After implementing our logging and monitoring using Logz.io which is a hosted ELK solution, I found it useful to ship the logs from our Prefect flow executions to Logz.io to benefit from centralized logging, monitoring and alerting.
After a bit of googling, I put together a simple solution. It is based on the fact that you can add handlers to python logger very easily. Just needed to use the correct JSON formatter and a utility function.
import logging
from datetime import datetime
from pathlib import Path
from prefect.utilities.logging import get_logger
from pythonjsonlogger import jsonlogger
class PrefectJsonFormatter(jsonlogger.JsonFormatter):
"""
Log Formatter to be parsed easily with ELK
"""
def __init__(self, *args, **kwargs):
super(PrefectJsonFormatter, self).__init__(*args, **kwargs)
def add_fields(self, log_record, record, message_dict):
super(PrefectJsonFormatter, self).add_fields(
log_record, record, message_dict)
log_record['@timestamp'] = datetime.utcnow().isoformat()
log_record['level'] = record.levelname
log_record['logger'] = record.name
def setup_json_logging():
log_file = f'/var/log/platform/prefect.log'
prefect_logger = get_logger()
try:
Path(log_file).parent.mkdir(parents=True, exist_ok=True)
file_handler = logging.handlers.TimedRotatingFileHandler(
log_file, when='D', backupCount=5, utc=True)
file_handler.setFormatter(PrefectJsonFormatter())
prefect_logger.addHandler(file_handler)
except OSError as err:
prefect_logger.exception("Unable to setup file logging.")

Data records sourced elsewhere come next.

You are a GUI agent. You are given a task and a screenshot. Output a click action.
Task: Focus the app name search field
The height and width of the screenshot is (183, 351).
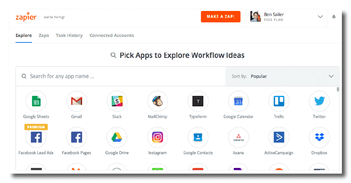tap(121, 76)
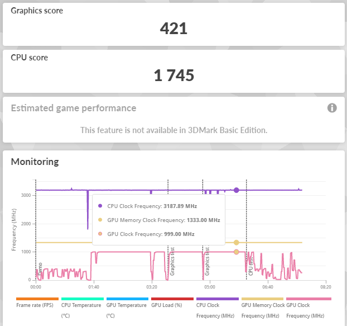This screenshot has height=326, width=347.
Task: Click the pink GPU clock data point
Action: pos(236,252)
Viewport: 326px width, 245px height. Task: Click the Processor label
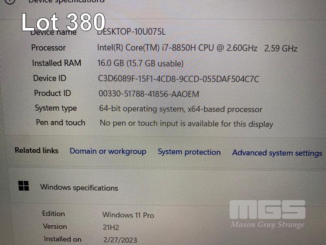48,48
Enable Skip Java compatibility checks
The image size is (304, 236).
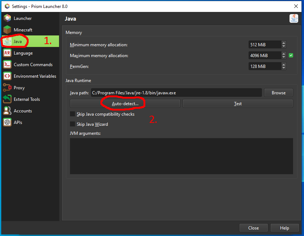[72, 114]
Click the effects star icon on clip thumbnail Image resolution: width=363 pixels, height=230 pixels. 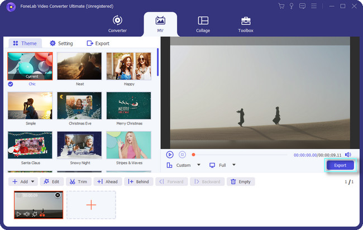click(35, 214)
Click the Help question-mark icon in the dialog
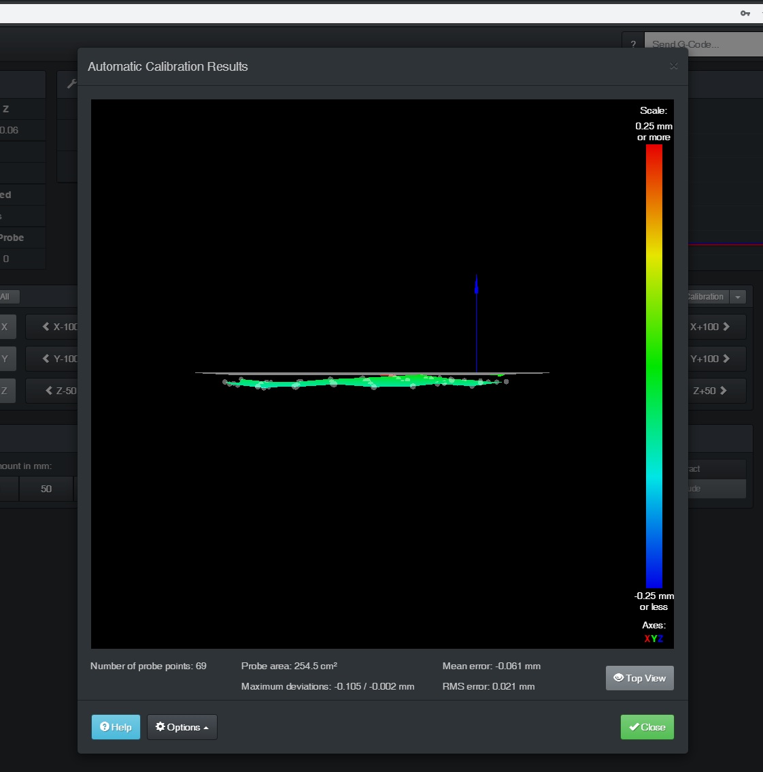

Now all I need to do is to call the helper function when defining the flow. Something like this:
import prefect
from prefect import task, Flow
from etl_utils.prefect_logging import setup_json_logging
setup_json_logging()
@task
def extract():
"""Get a list of data"""
return [1, 2, 3]
@task
def transform(data):
"""Multiply the input by 10"""
return [i * 10 for i in data]
@task
def load(data):
"""Print the data to indicate it was received"""
print("Here's your data: {}".format(data))
with Flow('ETL') as flow:
e = extract()
t = transform(e)
l = load(t)
To ship logs to Logz.io, I'm using filebeat. Only thing I do not like about this solution is having to setup logging on every flow. If you know of a way to do this through Prefect configuration so it applies to all flows globally, please let me know.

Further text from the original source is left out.